====== EXTRACTED TEXT

Sketch comedy is going through a bit of a lean old time on mainstream TV at moment. Messers Mitchell, Webb, Armstrong and Miller are all doing their own thing, and while it's been great to see pilots from Anna and Katy and Totally Tom, it's all very hit and miss* - and very rarely seen on the flagship channels. And as such, the nominations for the Sketch Show award at last night's British Comedy Awards were pretty uninspired - I'm delighted Horrible Histories won, and This Is Jinsy looks fun (I don't have Sky Atlantic...) but Come Fly With Me and a one-off Ronnie Corbett special? Hmm.
But on the stage, sketch groups are doing rather nicely thank you very much, and - as this new show presented by Time Out and the Pleasance at the Lyric Theatre - showed, what's particularly pleasing is that the genre is such a broad church at the moment.
First up were The Penny Dreadfuls, the Edinburgh Fringe darlings who have said once or twice over the past year that they won't be performing together again... thank goodness they're such damned liars, then, because it'd be awful for them to go their separate ways permanently. Back in Victorian attire, Thom Tuck, David Reed and Humphrey Ker showed that it's easy to find the perfect balance between fine writing and awesome improv. If you happen to be ridiculously talented.
Five-man Late Night Gimp Fight are always at their best when do something just a little bit weird, and their strangely sweet foot puppetry sketch proved as much tonight. Not as in-yer-face as their rap about bestiality, sure, but way cooler. As for Idiots of Ants, I don't think the irony that I'm sure is intended behind their "differences between men and women" sketch really translated, leading to a reaction which hovered between subdued and huffy, but their 'Allo 'Allo meets The Wire sketch is a load of fun. It's Pappy's, however, who are the real masters of Bacchanalian revelry on stage, and so it proved again at this show; a dodgy mic providing the little encouragement they need to go off-script and mess about. Just delightful, and I will never, ever tire of their song about gloves. Ever.

============
====== GIVEN ENTRIES

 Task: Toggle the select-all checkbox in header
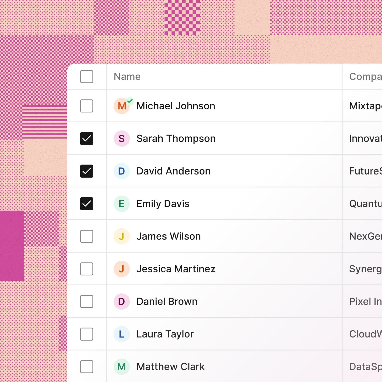click(87, 77)
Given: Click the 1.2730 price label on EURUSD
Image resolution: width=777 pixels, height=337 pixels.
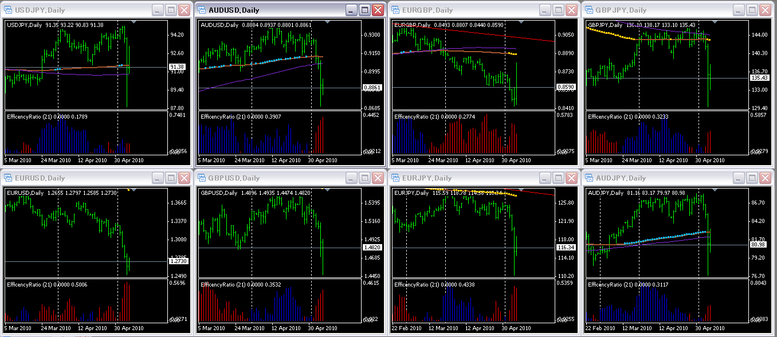Looking at the screenshot, I should (x=178, y=261).
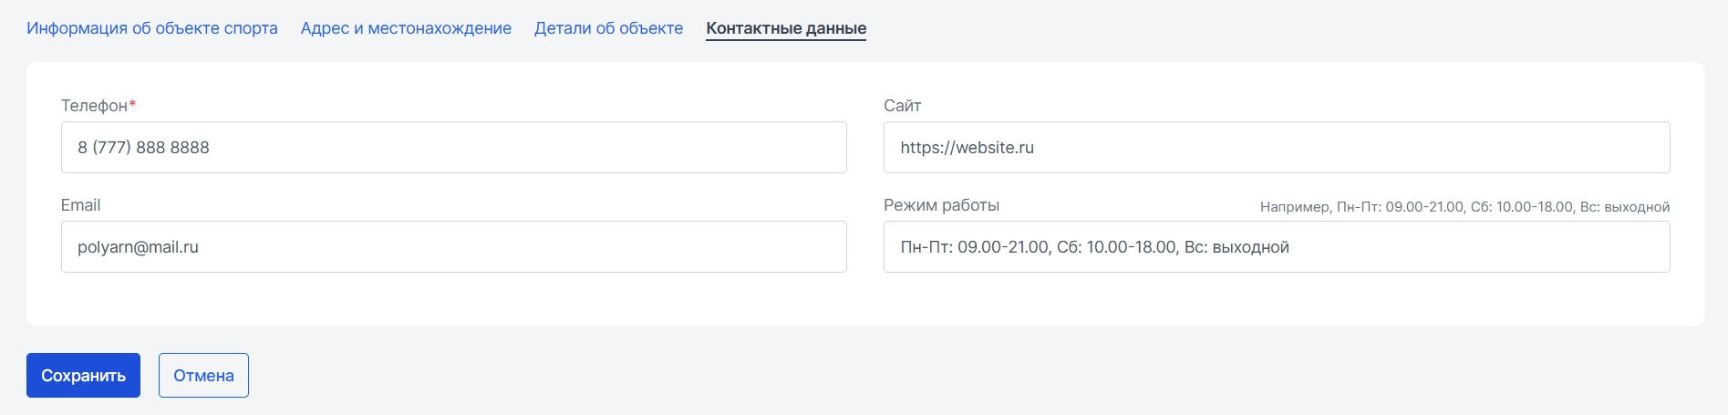Image resolution: width=1728 pixels, height=415 pixels.
Task: Go to the Детали об объекте tab
Action: pyautogui.click(x=608, y=28)
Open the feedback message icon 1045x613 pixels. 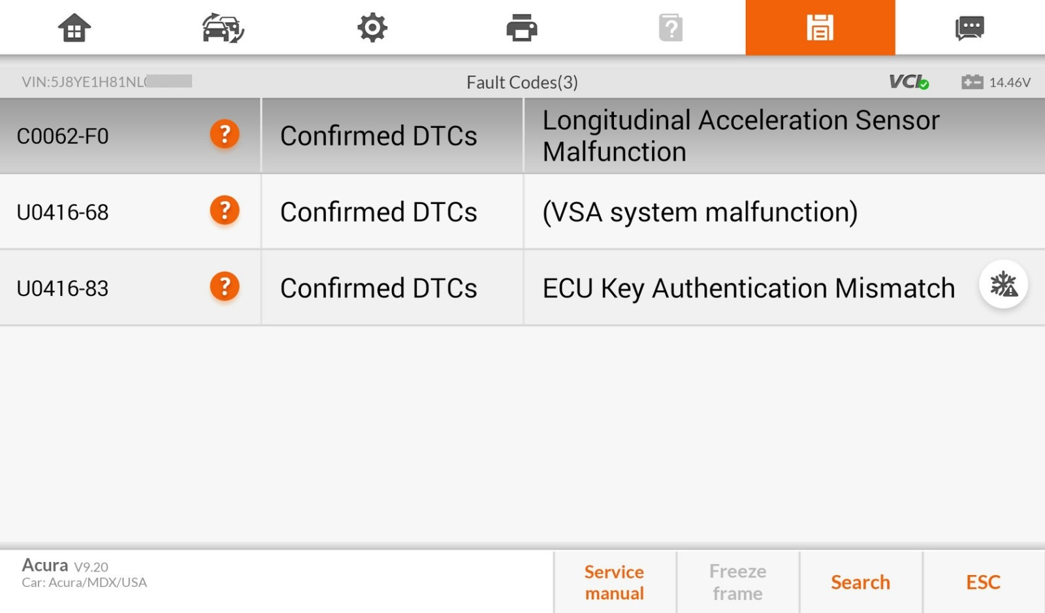pos(969,28)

============

THE REQUEST
Using the sketch comedy review, decide whether each statement agrees with it: 1. Horrible Histories won the Sketch Show award at the British Comedy Awards. 2. The stage show took place at the Pleasance Theatre. 3. Late Night Gimp Fight is a four-man group. For each statement, answer yes or no and quote the deciding words from the review.

SOLUTION FOR THIS PROBLEM
1. Yes: "I'm delighted Horrible Histories won"
2. No: "presented by Time Out and the Pleasance at the Lyric Theatre"
3. No: "Five-man Late Night Gimp Fight"